## WORK INSTRUCTIONS
Line by line, print the records exactly as they are, dropping the pictures.

Saved entries:
────────────────────────────────────────

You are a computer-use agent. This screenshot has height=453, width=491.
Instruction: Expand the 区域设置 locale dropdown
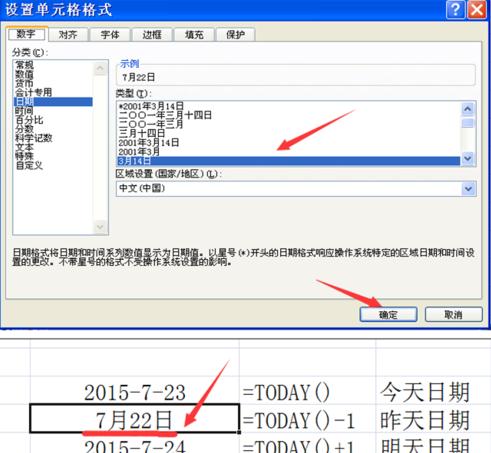tap(468, 189)
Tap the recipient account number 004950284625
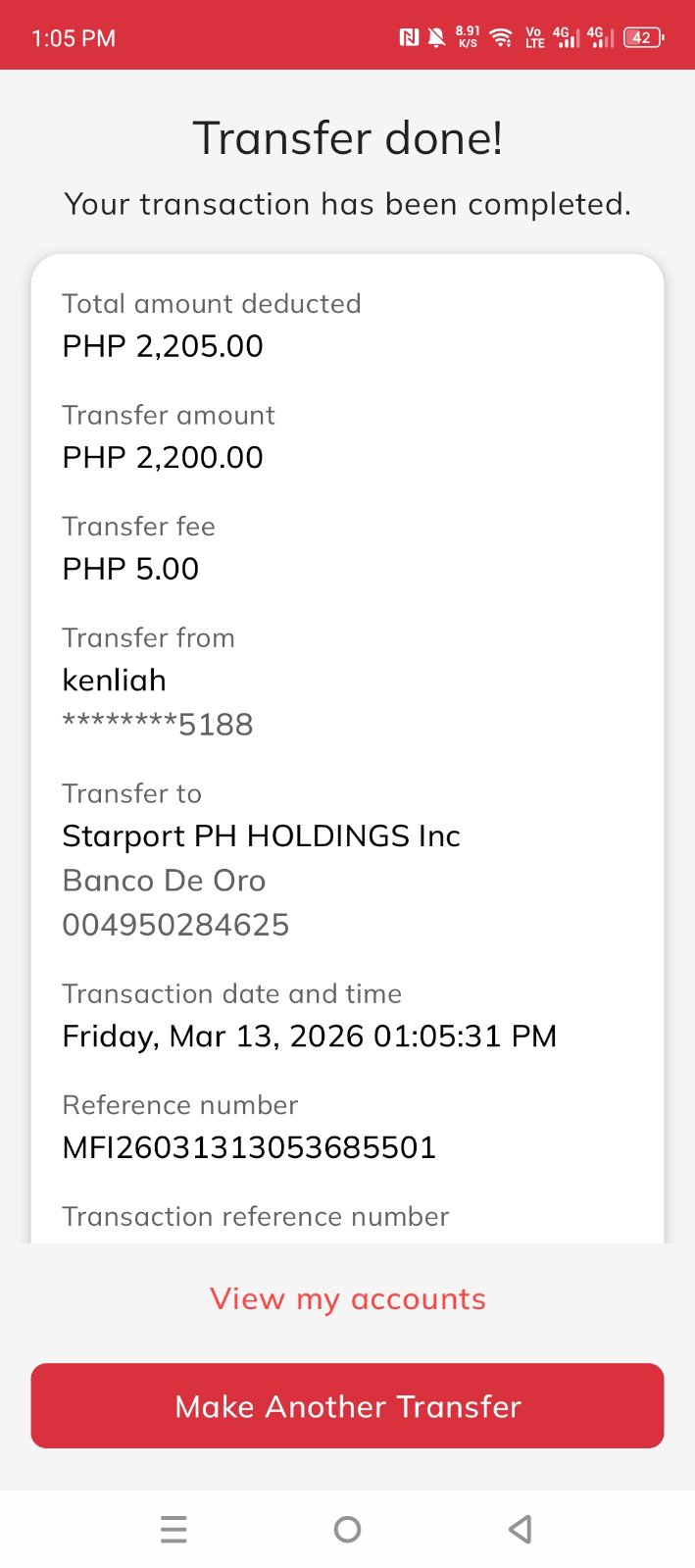Screen dimensions: 695x1568 (175, 925)
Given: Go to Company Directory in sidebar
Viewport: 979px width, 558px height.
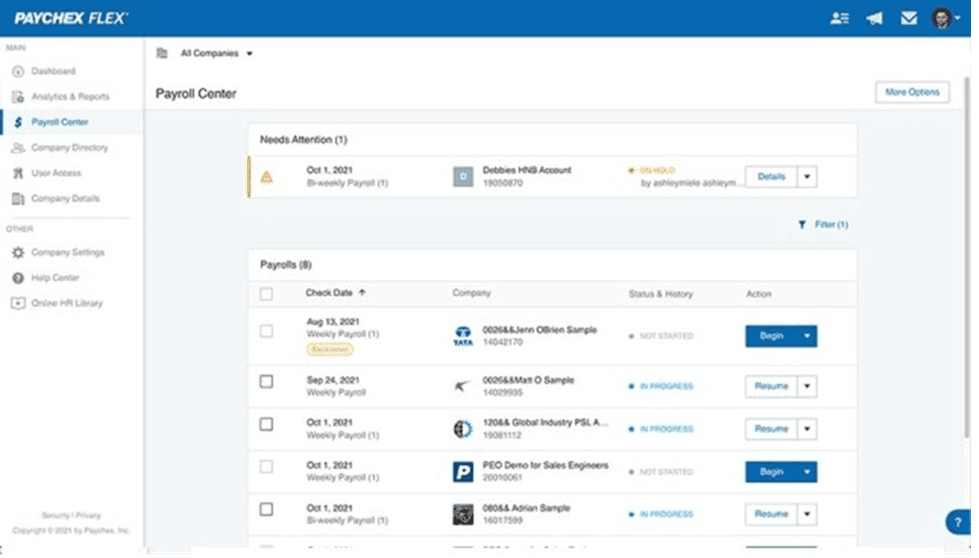Looking at the screenshot, I should [x=69, y=148].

────────────────────────────────────────

## RESULT
You are a computer-use agent. This screenshot has height=453, width=491.
Instruction: Expand the 区域设置 locale dropdown
tap(468, 189)
Tap the recipient account number 004950284625
Screen dimensions: 695x1568 (175, 925)
Given: Go to Company Directory in sidebar
Viewport: 979px width, 558px height.
Looking at the screenshot, I should [x=69, y=148].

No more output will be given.